The Abhishek Sharma Show: Seven Powerplay Sixes and a Record Club
Abhishek Sharma arrived at the crease in his team’s Mullanpur cauldron and immediately went to war. He scored 74 off 28 balls — eight sixes and five fours — with seven of those sixes coming in the powerplay alone.
In doing so, he joined the most exclusive club in IPL powerplay history:
Player | Team | Opponent | Venue | Year |
|---|---|---|---|---|
Sanath Jayasuriya | MI | CSK | Mumbai (WS) | 2008 |
Jos Buttler | RR | DC | Delhi | 2018 |
Jonny Bairstow | PBKS | RCB | Brabourne | 2022 |
Abhishek Sharma | SRH | PBKS | Mullanpur | 2026 |
Four men. Eighteen years of T20 cricket. Seven sixes in a powerplay — and Abhishek now stands alongside names like Jayasuriya and Buttler in that list.
His first fifty arrived in under 20 balls — his fifth sub-20-ball half-century in IPL history, a record he holds outright.
Most sub-20-ball fifties in IPL history
Abhishek Sharma | 5 |
Nicholas Pooran | 4 |
Jake Fraser-McGurk | 3 |
Travis Head | 3 |
Vaibhav Sooryavanshi | 3 |
Head and Abhishek: A Partnership That Is Redefining the Powerplay
Travis Head’s 38 off 23 balls — five fours and a six — provided the ideal foil for Abhishek’s carnage. The pair added 120 runs in 8.1 overs before Shashank Singh broke the stand in the same over that dismissed both of them.
The partnership illustrated why SRH’s batting blueprint is so difficult to contain. Head forces fielders back in the powerplay with his lofted drives, and Abhishek exploits the gaps left in the short ball zones. When they are on song simultaneously, the equation becomes almost unfair for the bowling side.
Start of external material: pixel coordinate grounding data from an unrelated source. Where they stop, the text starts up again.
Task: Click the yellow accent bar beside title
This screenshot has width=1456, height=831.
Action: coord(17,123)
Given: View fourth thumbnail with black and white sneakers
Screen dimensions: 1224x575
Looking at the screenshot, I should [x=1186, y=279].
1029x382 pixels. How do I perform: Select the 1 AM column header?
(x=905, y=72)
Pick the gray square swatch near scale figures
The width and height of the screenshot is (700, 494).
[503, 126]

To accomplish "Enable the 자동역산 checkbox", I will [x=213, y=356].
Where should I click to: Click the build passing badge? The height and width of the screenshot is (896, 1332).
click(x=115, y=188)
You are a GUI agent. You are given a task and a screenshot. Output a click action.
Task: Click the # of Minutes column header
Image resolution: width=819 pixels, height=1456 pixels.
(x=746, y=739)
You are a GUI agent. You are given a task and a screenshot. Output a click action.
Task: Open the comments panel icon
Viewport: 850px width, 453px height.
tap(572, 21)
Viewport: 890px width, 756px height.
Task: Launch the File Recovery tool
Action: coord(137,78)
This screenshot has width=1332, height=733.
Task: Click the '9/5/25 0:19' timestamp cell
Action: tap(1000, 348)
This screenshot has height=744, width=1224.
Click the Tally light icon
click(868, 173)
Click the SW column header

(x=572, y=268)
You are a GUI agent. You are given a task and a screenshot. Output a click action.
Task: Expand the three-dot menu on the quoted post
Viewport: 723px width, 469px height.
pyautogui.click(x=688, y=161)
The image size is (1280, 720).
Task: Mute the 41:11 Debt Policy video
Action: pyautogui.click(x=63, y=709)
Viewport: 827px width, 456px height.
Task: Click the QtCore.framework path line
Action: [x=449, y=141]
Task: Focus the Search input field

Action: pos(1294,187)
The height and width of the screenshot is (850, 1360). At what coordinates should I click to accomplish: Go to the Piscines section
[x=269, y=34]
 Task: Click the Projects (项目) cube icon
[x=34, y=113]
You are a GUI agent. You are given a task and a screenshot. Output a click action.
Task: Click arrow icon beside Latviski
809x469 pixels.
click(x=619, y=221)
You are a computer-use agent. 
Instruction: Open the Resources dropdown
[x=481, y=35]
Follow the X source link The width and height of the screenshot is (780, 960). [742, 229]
When the Powerplay Party Ended, the Problems Began
The concern for SRH after such a start is how often this story has had a familiar second half. Their powerplay reads like a world-record-setting batting ensemble. Their overs seven through twenty in this IPL have told a different story.
After 120/0 off eight overs, SRH finished at 219/6 — adding only 99 off the remaining 12 overs for the loss of six wickets. PBKS captain Shreyas Iyer’s decision to bring on Shashank Singh as a pace-off option immediately after the powerplay delivered two wickets in one over and changed the match’s direction entirely.
SRH captain Ishan Kishan was candid.
“We could have ended with a total of 250, the way we started. At the same time, we were not so good with the execution. 190 is a par score here, we could have had 240. When you don’t execute balls, you have nothing — you just end up giving 10-20 runs.”
The contrast with their powerplay brilliance is stark. Three matches in 2026, SRH have scored the tournament’s highest powerplay total, equalled the IPL record for most powerplay sixes in an innings — and lost all three games.
SRH’s Playing Eleven
Praful Hinge made his IPL debut, replacing Jaydev Unadkat in the SRH side. Salil Arora replaced Liam Livingstone — an indication that SRH are still searching for their best combination in the bowling department. Pat Cummins was unavailable, handing the bowling unit a further challenge in the death.
World No. 1 T20I batter Abhishek Sharma has now scored 74 in this match after a duck against LSG — proving once again that when he fires, he fires unlike any other batter in the competition. The next challenge for SRH is ensuring the innings that comes after his blaze carries the weight it needs to.